NingG +


原文地址:Storm Rationale,本文使用英文原文+中文注释方式来写。


The past decade has seen a revolution in data processing. MapReduce, Hadoop, and related technologies have made it possible to store and process data at scales previously unthinkable. Unfortunately, these data processing technologies are not realtime systems, nor are they meant to be. There’s no hack that will turn Hadoop into a realtime system; realtime data processing has a fundamentally different set of requirements than batch processing. (Hadoop的相关技术已经很多,大规模数据处理方面很强,但realtime processing却不行)

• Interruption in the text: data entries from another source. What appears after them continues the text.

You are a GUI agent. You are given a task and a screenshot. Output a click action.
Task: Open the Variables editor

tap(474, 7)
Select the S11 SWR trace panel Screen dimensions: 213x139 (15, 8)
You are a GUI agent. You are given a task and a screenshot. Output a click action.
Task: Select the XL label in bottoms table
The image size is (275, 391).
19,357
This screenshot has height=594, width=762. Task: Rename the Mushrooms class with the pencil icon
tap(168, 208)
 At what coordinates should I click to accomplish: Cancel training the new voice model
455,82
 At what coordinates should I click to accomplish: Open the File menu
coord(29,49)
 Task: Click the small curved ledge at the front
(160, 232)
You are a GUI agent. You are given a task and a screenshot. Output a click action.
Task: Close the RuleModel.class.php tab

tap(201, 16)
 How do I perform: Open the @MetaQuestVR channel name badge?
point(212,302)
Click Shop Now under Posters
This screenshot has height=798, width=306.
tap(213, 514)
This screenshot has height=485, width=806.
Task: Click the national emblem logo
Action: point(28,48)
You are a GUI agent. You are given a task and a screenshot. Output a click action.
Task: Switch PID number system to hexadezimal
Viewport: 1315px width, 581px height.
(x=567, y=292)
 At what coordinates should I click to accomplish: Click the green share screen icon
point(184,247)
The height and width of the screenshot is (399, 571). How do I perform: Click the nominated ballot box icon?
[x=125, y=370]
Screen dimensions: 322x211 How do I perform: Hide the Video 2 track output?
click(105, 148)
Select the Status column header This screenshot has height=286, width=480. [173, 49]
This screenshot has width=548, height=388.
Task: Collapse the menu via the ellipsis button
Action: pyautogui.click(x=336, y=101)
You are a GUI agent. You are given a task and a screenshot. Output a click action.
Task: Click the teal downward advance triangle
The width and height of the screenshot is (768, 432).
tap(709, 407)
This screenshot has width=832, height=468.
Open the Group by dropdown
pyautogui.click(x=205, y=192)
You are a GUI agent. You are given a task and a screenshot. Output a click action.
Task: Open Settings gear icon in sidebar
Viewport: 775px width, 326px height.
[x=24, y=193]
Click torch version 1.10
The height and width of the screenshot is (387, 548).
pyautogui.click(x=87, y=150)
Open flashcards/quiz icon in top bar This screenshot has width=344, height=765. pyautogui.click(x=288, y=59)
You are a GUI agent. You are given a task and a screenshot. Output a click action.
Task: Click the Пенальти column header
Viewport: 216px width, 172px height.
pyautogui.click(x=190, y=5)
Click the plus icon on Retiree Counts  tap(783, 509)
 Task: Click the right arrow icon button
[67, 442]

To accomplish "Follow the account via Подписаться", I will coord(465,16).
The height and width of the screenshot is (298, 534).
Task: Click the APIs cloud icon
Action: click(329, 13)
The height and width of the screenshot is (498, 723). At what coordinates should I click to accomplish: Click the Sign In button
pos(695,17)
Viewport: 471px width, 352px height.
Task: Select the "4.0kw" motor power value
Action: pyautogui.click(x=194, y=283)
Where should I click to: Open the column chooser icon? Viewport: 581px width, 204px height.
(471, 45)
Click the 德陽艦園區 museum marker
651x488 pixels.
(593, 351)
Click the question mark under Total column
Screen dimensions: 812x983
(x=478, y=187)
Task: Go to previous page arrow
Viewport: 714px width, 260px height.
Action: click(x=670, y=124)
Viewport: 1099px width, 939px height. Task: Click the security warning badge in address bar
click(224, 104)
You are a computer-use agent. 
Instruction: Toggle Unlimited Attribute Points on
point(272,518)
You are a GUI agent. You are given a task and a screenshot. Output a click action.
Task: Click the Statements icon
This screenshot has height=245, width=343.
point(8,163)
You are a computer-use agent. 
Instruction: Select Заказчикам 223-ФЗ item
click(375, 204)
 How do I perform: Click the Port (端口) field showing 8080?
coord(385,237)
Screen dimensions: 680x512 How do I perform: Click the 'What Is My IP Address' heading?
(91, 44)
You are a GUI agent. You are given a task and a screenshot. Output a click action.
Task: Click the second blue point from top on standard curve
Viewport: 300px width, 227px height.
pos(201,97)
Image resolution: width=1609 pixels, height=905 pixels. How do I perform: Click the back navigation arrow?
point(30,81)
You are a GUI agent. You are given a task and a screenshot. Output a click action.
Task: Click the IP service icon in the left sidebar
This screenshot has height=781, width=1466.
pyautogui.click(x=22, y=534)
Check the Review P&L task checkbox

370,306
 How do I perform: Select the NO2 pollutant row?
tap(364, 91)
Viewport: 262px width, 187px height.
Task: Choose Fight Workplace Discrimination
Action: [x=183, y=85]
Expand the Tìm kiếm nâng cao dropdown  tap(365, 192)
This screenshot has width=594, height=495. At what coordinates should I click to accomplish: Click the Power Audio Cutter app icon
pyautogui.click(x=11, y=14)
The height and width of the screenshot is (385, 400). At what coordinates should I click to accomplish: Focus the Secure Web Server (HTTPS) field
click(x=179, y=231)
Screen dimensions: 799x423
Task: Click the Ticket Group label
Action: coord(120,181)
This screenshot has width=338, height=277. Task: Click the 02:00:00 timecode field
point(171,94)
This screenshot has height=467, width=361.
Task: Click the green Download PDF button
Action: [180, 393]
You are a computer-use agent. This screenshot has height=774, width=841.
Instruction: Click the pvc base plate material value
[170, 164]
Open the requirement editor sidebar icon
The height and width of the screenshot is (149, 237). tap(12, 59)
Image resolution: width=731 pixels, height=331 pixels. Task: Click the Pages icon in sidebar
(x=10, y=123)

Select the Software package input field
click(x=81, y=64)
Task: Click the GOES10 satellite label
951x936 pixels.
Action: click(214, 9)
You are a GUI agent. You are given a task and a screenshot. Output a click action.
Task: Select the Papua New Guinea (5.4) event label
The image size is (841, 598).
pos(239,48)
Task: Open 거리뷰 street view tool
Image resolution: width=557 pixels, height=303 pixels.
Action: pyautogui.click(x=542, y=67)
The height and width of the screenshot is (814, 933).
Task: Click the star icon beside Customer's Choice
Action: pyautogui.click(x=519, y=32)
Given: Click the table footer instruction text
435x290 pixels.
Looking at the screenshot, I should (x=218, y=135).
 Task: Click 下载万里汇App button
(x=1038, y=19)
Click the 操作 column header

However, realtime data processing at massive scale is becoming more and more of a requirement for businesses. The lack of a “Hadoop of realtime” has become the biggest hole in the data processing ecosystem.

Storm fills that hole. (Storm将解决大规模数据的实时处理问题。)

Before Storm, you would typically have to manually build a network of queues and workers to do realtime processing. Workers would process messages off a queue, update databases, and send new messages to other queues for further processing. Unfortunately, this approach has serious limitations: (在Storm之前,需要手动创建queues和workers,其中,worker从queue中取出message,并进行处理;不幸呐,这种方式有很严重的限制)

  1. Tedious: You spend most of your development time configuring where to send messages, deploying workers, and deploying intermediate queues. The realtime processing logic that you care about corresponds to a relatively small percentage of your codebase.(重复劳动:花费大量时间来配置和部署)
  2. Brittle: There’s little fault-tolerance. You’re responsible for keeping each worker and queue up.(系统很脆弱:需要不停地检测并保证worker、queue都是存活的)
  3. Painful to scale: When the message throughput get too high for a single worker or queue, you need to partition how the data is spread around. You need to reconfigure the other workers to know the new locations to send messages. This introduces moving parts and new pieces that can fail.(扩展困难:流量上升后,添加worker、queue,需要重新进行处理逻辑配置,并且由于结构变得复杂,系统可靠性会降低)

Although the queues and workers paradigm breaks down for large numbers of messages, message processing is clearly the fundamental paradigm for realtime computation. The question is: how do you do it in a way that doesn’t lose data, scales to huge volumes of messages, and is dead-simple to use and operate? (问题是:能否实现一个方案,满足:不丢数据、易于扩展、使用和操作极其简单?

notes(ningg):paradigm? break down? fundamental paradigm?什么含义?

Storm satisfies these goals. (Storm就是这么一个方案)

Why Storm is important

Storm exposes a set of primitives for doing realtime computation. Like how MapReduce greatly eases the writing of parallel batch processing, Storm’s primitives greatly ease the writing of parallel realtime computation. (Storm暴漏了a set of primitives/原语,来进行realtime computation。就像MapReduce极大改善了parallel batch processing一样,Storm改善了parallel realtime computation)


The key properties of Storm are: (Storm的关键特性如下)

  1. Extremely broad set of use cases: Storm can be used for processing messages and updating databases (stream processing), doing a continuous query on data streams and streaming the results into clients (continuous computation), parallelizing an intense query like a search query on the fly (distributed RPC), and more. Storm’s small set of primitives satisfy a stunning number of use cases.(广泛的应用场景)
  2. Scalable: Storm scales to massive numbers of messages per second. To scale a topology, all you have to do is add machines and increase the parallelism settings of the topology. As an example of Storm’s scale, one of Storm’s initial applications processed 1,000,000 messages per second on a 10 node cluster, including hundreds of database calls per second as part of the topology. Storm’s usage of Zookeeper for cluster coordination makes it scale to much larger cluster sizes.(易于扩展:增加机器,配置并发数;备注:这跟使用zookeeper进行cluster管理相关。)
  3. Guarantees no data loss: A realtime system must have strong guarantees about data being successfully processed. A system that drops data has a very limited set of use cases. Storm guarantees that every message will be processed, and this is in direct contrast with other systems like S4.(数据不丢失:Storm保证every message will be prcessed,而S4不行)
  4. Extremely robust: Unlike systems like Hadoop, which are notorious for being difficult to manage, Storm clusters just work. It is an explicit goal of the Storm project to make the user experience of managing Storm clusters as painless as possible.(极其健壮:Storm Cluster非常易于管理,这也是其设计的初衷。)
  5. Fault-tolerant: If there are faults during execution of your computation, Storm will reassign tasks as necessary. Storm makes sure that a computation can run forever (or until you kill the computation).(容错性:出错后,storm会reassign task。)
  6. Programming language agnostic: Robust and scalable realtime processing shouldn’t be limited to a single platform. Storm topologies and processing components can be defined in any language, making Storm accessible to nearly anyone.(语言无关性:Storm topologies、processing components可使用多种语言实现)